▶ _本文_
山から下りたらこんな店 - 副隊長の自己満足

山から下りて、ひと風呂浴びてから一杯やるのは醍醐味の一つ。しかし、最近はどっちが主なのか、判らなくなってきた・・・。

造り酒屋

「田舎家」で喜多方料理(会津料理)に舌鼓を打った後、喜多方の市街を観光することに。これまで全く知らなかったが、喜多方の魅力の一つはその街並にあるようだ。喜多方は「蔵の街」と呼ばれるほど、蔵が多いとのこと。
蔵の街だけあって、造り酒屋もかつては30件近くあったらしく、今でも10軒ほどの蔵元がある。そんな中で、ソムリエールなおちゃんが選んだ店は「小原酒造」。かの小原庄助さんと関係があるのかどうかは聞きそびれた。ちなみにその庄助さんが出てくる「会津磐梯山」という歌は、小唄勝太郎が歌った曲で、その勝太郎は先日、入った新潟のブルワリーパブがあった場所の出身者(店の看板に勝太郎の似顔絵有)。これって、スピっているか?
予約していた訳では無いが、醸造所を見学させてくれた。女将の説明は、ベテランバスガイドの如く全く澱みがない。ここの酒蔵は、酵母にモーツアルトを聴かせている、とのこと。乳牛に穏やかなクラシック音楽を聞かせると、ミルク産出量を増やすのに有効、という話は聞いたことがあったが、それを酵母までに横展開するとは凄い。

▶ _行の一覧_
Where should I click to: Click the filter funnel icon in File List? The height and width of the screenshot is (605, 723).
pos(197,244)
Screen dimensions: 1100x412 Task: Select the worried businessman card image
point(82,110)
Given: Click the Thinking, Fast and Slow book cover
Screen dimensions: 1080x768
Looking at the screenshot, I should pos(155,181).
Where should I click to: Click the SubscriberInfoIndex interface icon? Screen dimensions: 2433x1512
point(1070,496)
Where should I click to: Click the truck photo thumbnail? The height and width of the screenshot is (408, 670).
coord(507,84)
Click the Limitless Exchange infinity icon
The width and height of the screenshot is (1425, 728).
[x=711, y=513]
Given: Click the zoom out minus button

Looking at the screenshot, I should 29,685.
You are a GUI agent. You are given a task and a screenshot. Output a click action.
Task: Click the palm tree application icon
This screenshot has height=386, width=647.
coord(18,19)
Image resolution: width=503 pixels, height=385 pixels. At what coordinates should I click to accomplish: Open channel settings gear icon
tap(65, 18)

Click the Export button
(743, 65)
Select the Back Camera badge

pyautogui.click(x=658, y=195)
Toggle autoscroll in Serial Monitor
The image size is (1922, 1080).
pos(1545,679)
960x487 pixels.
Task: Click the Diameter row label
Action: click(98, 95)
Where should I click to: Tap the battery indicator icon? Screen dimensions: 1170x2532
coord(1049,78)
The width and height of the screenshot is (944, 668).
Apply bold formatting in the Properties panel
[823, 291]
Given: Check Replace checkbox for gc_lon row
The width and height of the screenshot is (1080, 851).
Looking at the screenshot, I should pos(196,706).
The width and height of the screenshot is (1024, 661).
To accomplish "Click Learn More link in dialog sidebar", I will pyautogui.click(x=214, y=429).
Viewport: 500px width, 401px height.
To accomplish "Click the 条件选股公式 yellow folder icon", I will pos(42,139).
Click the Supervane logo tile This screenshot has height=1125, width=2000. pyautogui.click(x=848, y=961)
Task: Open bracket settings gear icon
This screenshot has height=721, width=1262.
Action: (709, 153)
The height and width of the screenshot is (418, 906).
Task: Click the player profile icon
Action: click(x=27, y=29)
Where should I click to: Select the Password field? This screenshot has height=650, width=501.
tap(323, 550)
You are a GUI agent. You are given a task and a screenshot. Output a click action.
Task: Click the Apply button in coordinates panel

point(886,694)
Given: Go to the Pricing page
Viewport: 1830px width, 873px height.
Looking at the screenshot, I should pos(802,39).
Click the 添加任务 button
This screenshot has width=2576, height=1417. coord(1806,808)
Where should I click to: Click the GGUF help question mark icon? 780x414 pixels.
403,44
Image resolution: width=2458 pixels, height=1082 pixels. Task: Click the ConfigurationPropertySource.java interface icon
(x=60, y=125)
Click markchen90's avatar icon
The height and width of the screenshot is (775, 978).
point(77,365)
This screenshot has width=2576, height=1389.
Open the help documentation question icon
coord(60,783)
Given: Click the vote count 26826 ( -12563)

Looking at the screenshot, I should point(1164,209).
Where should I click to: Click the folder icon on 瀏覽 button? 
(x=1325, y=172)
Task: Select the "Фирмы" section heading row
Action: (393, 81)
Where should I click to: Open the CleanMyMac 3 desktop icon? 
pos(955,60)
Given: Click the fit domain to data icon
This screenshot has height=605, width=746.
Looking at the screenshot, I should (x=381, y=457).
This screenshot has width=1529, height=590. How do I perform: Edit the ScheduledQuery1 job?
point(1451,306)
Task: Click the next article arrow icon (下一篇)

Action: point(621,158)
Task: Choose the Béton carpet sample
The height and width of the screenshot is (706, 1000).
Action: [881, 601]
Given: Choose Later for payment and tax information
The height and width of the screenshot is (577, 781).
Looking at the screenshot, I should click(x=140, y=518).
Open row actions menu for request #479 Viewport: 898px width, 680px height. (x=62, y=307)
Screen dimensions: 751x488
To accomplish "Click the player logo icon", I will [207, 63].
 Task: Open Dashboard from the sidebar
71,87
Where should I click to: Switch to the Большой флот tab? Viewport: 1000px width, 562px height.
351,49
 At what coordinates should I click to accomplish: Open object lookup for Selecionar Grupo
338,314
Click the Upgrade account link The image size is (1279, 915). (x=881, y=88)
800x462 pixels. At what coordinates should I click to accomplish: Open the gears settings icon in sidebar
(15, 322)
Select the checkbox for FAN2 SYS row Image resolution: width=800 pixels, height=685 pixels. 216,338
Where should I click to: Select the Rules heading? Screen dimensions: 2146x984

▶ _出題_
本文によると、小原酒造の酒蔵では酵母に何を聴かせていますか。 ここでは行は使いません。

▶ _解答_
モーツアルトです。